=== QUOTED PASSAGE ===
It's Different for Girls

Media Coverage for Women's Sport

Gender gap in the ‘Women’s Olympics’

images (1)The 2012 Olympic Games in London was the first time all participating nations allowed women to compete, but there were still 1,233 more male athletes and 30 more medal events exclusively for men.

A new report shows that in what was billed as the “Women’s Olympics,” international rules severely limited the number of female competitors who were allowed to compete in 11 of 26 sports.

For example, in boxing, as many as 250 male boxers were allowed to compete but the number of female competitors was capped at 36. In water polo, up to 156 men could compete as compared to 104 women. Judo allowed for up to 221 male competitors and 145 female competitors.

In men’s racewalking, canoe/kayak, rowing, shooting, boxing, and wrestling there was no matching event for women.

“The perceptions of equality that led to London being called ‘the Women’s Olympics’ by some commentators are inaccurate,” says Michele K. Donnelly, a post-doctoral fellow in sociology at University of Southern California.

“The focus is almost always on medal counts and success stories, but it’s important to point out that the experience of men and women athletes is still substantially different.

“Following the celebration associated with women’s involvement in all sports for the first time at the London 2012 Olympics, it is now time for those sports to more equitably represent men and women competitors.”

=== PROBLEMS AND TASKS ===
1. Answer these questions about the article on the 2012 Olympics gender gap:
(a) How many more male athletes than female athletes competed at the London 2012 Games?
(b) Up to how many female competitors could take part in judo?
(c) What position does Michele K. Donnelly hold?
2. Carry on the article on the 2012 Olympics gender gap, picking up right after its final sentence.

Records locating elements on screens

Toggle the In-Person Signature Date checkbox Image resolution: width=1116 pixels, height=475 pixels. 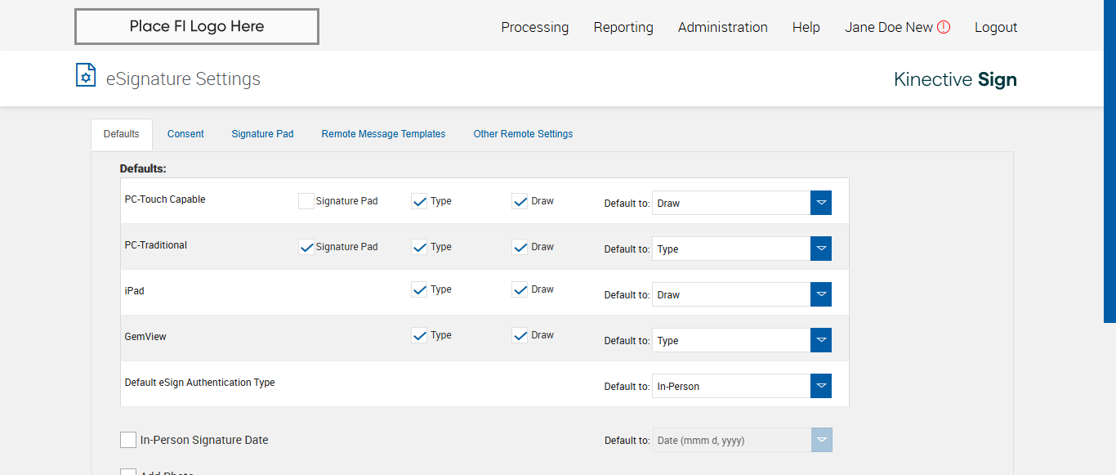(128, 440)
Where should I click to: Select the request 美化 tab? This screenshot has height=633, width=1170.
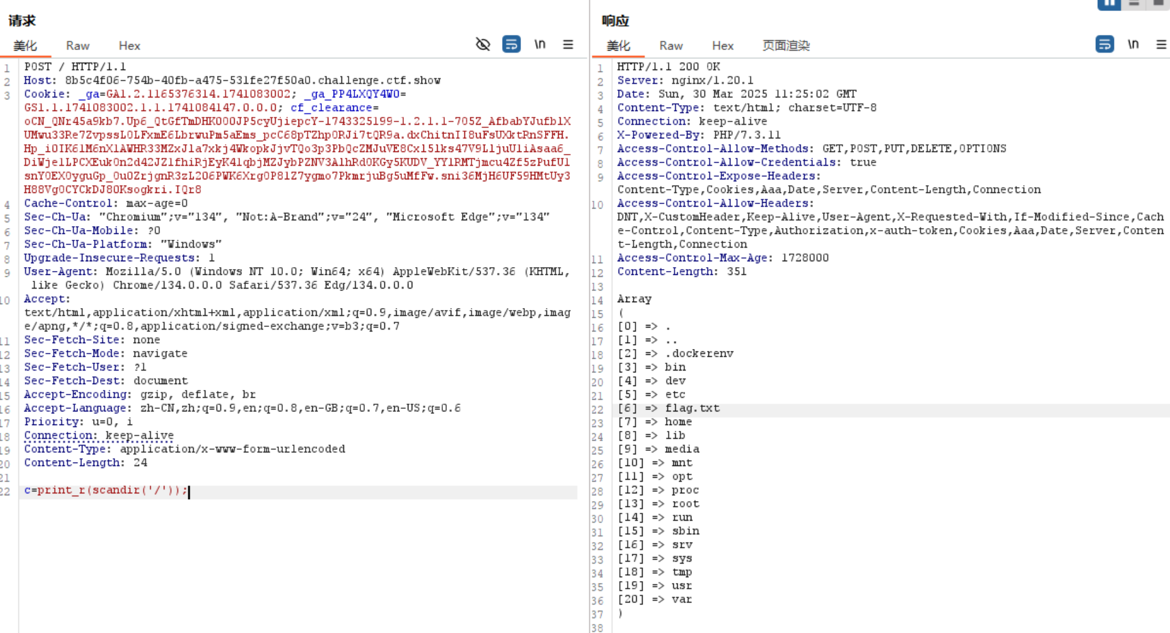point(25,45)
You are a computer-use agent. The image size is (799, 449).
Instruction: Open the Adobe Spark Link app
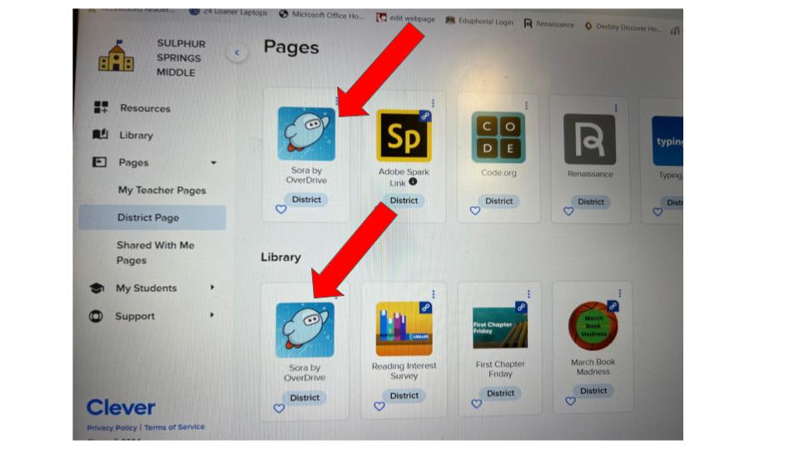point(404,136)
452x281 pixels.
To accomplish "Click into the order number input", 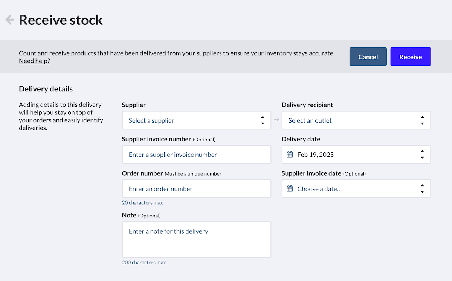I will pyautogui.click(x=196, y=189).
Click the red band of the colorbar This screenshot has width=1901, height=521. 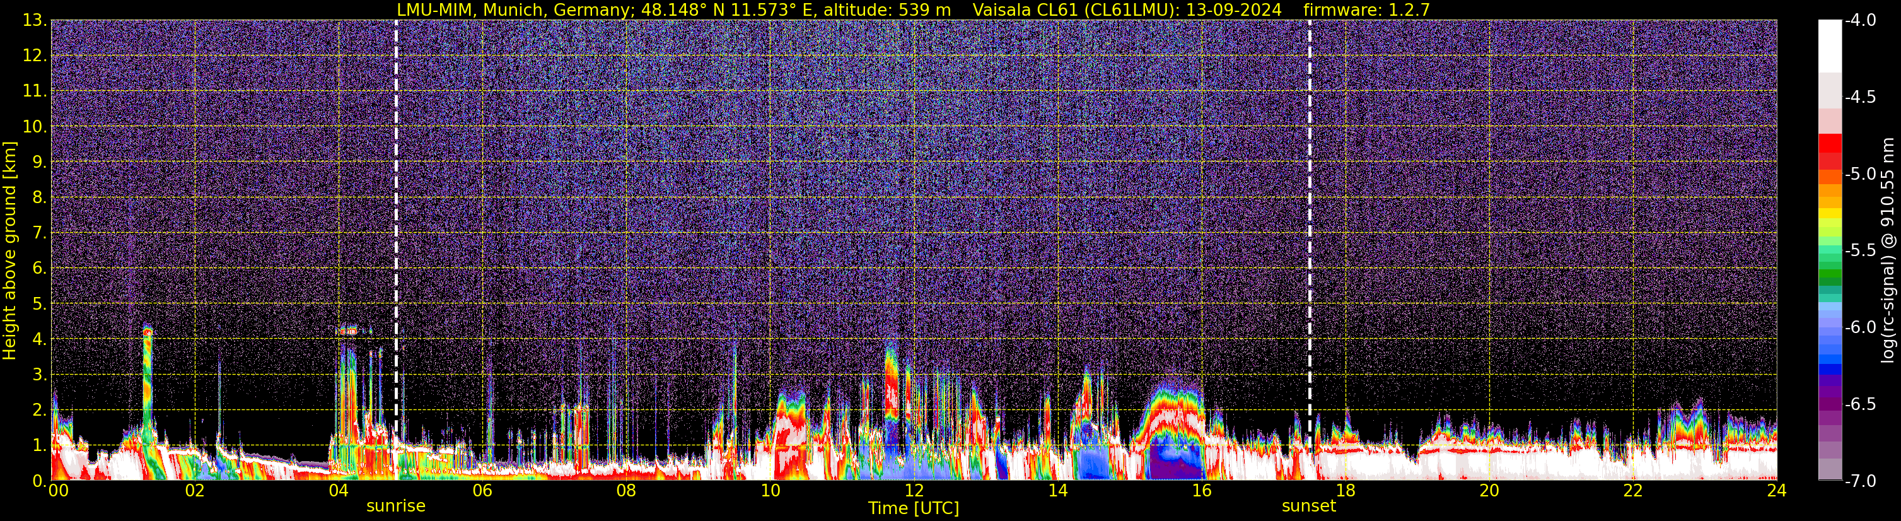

=== RESULTS ===
1.
(a) 1,233 more male athletes competed.
(b) Up to 145 female competitors could take part in judo.
(c) She is a post-doctoral fellow in sociology at University of Southern California.

2.
The authors credit the International Olympic Committee (IOC) for the progress to date, especially in the last 15 years, but they argue that the organization can still do more.

“The IOC is ideally located to be the moral leader in taking these final steps towards gender equality and to persuade the international federations that only gender equal events will be permitted at the Games,” says Peter Donnelly, director of the Centre for Sport Policy Studies at the University of Toronto.

“We have called on the IOC, as the gatekeepers of the Olympics, to make a final commitment to gender equality at the Games in terms of an equal number of events for men and women, and near equivalence in the number of participants.”

The report was co-authored by researchers at USC and the University of Toronto’s Centre for Sport Policy Studies.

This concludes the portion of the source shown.